Obrigatoriedade do eSocial

Saiba, a seguir, sobre a obrigatoriedade do eSocial, quem deve adotá-lo e como está organizado o calendário para envio das informações.

O eSocial é um sistema de escrituração digital de obrigações fiscais, previdenciárias e trabalhistas instituído pelo Decreto 8.373, 11 de dezembro de 2014, com o intuito de unificar a comunicação das informações relativas aos trabalhadores ao Governo.

Embora exista, portanto, desde 2014, o programa passou a ser implantado obrigatoriamente em outubro de 2015 para os empregadores domésticos.

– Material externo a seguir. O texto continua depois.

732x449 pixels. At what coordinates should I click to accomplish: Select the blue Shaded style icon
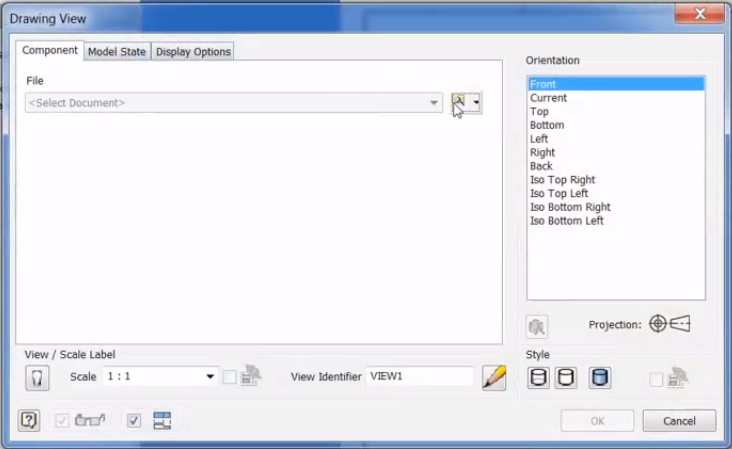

A obrigatoriedade do eSocial veio a alcançar os demais empregadores apenas neste ano, por meio de um calendário pré-fixado pelo Comitê Gestor do sistema.

Obrigatoriedade do eSocial

A Obrigatoriedade do eSocial abrange todas as pessoas físicas ou jurídicas que contratem prestador de serviço e que, em função de tal relação jurídica, possua alguma obrigação fiscal, previdenciária e trabalhista.

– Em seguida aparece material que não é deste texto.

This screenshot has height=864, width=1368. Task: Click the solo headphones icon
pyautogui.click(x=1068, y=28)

Acerca do tema, o §1º, do artigo 2º, Decreto nº 8.373/2014 estabelece que o eSocial substituirá as obrigações fiscais, trabalhistas e previdenciárias a que estão sujeitos:

I – o empregador, inclusive o doméstico, a empresa e os que forem a eles equiparados em lei;
II – o segurado especial, inclusive em relação a trabalhadores que lhe prestem serviço;
III – as pessoas jurídicas de direito público da União, dos Estados, do Distrito Federal e dos Municípios; e
IV – as demais pessoas jurídicas e físicas que pagarem ou creditarem por si rendimentos sobre os quais tenha incidido retenção do Imposto sobre a Renda Retido na Fonte – IRRF, ainda que em um único mês do ano-calendário.

Ademais, prevê o mesmo dispositivo que os microempresas, as empresas de pequeno porte e o Microempreendedor Individual – MEI também deverão prestar as informações pelo eSocial, por meio de um sistema simplificado e adequado às suas peculiaridades.

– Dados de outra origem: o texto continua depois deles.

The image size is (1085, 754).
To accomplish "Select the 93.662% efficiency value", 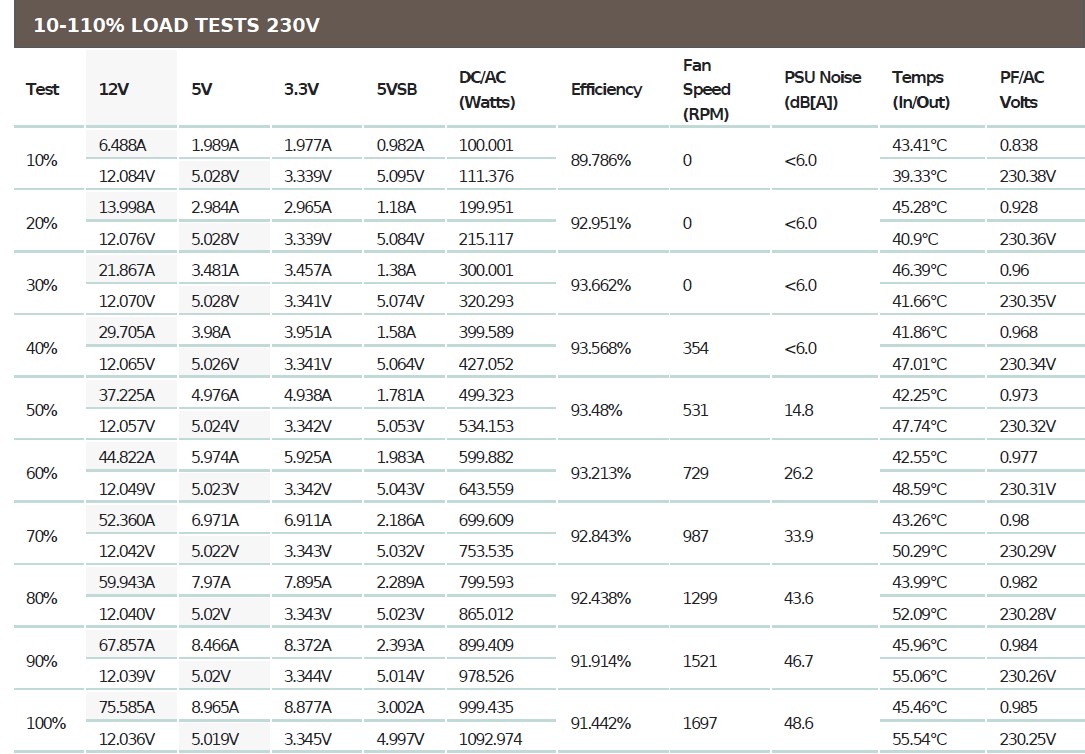I will tap(601, 285).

Calendário para a utilização obrigatória do eSocial

A obrigatoriedade do eSocial atingiu primeiramente o empregador doméstico, que passou, desde 01/10//2015, a ter que cumprir as determinações do SIMPLES DOMÉSTICO pela plataforma.

As demais empresas tiveram que adotar o eSocial apenas neste ano, seguindo o seguinte calendário imposto pelo Comitê Gestor:

1º GRUPO – entidades empresariais com faturamento no ano de 2016 acima de R$ 78.000.000,00:

  • Tabelas: 08/01/2018;
  • Não Periódicos: 01/03/2018;
  • Periódicos: 08/05/2018 (dados desde o dia 1º);
  • Substituição GFIP para Contribuições Previdenciárias: agosto/2018;
  • Substituição GFIP FGTS: novembro/2018;
  • SST: julho/2019;

2º GRUPO – entidades empresariais com faturamento no ano de 2016 de até R$ 78.000.000,00 (setenta e oito milhões) e que não sejam optantes pelo Simples Nacional:

  • Tabelas: 16/07/2018;
  • Não Periódicos: 10/10/2018;
  • Periódicos: 10/01/2019 (dados desde o dia 1º);
  • Substituição GFIP para Contribuições Previdenciárias: abril/2019;
  • Substituição GFIP FGTS: abril/2019;
  • SST: janeiro/2020;

3º GRUPO – empregadores optantes pelo Simples Nacional, empregadores pessoa física (exceto doméstico), produtor rural PF e entidades sem fins lucrativos:

  • Tabelas: 10/01/2019;
  • Não Periódicos: 10/04/2019;
  • Periódicos: 10/07/2019 (dados desde o dia 1º);
  • Substituição GFIP para Contribuições Previdenciárias: outubro/2019;
  • Substituição GFIP FGTS: outubro/2019;
  • SST: julho/2020;

4º GRUPO – entes públicos e organizações internacionais:

  • Tabelas: janeiro/2020;
  • Não Periódicos: Resolução específica, a ser publicada;
  • Periódicos: Resolução específica, a ser publicada;
  • Substituição GFIP para Contribuições Previdenciárias: Resolução específica, a ser publicada;
  • Substituição GFIP FGTS: Circular CAIXA específica;
  • SST: janeiro/2021;

Além da data de início, o Comitê Gestor do eSocial impôs que as empresas seguissem a presente ordem para o envio das informações: 1º – Informações relativas a empresa, como o cadastro do empregador e os eventos de tabelas; 2º – Informações relativas aos trabalhadores e seus vínculos com a empresa; 3º – Folhas de pagamento; 4º – Substituição da GFIP (Guia de Informações à Previdência) e compensação cruzada e 5º – Dados de segurança e saúde do trabalhador.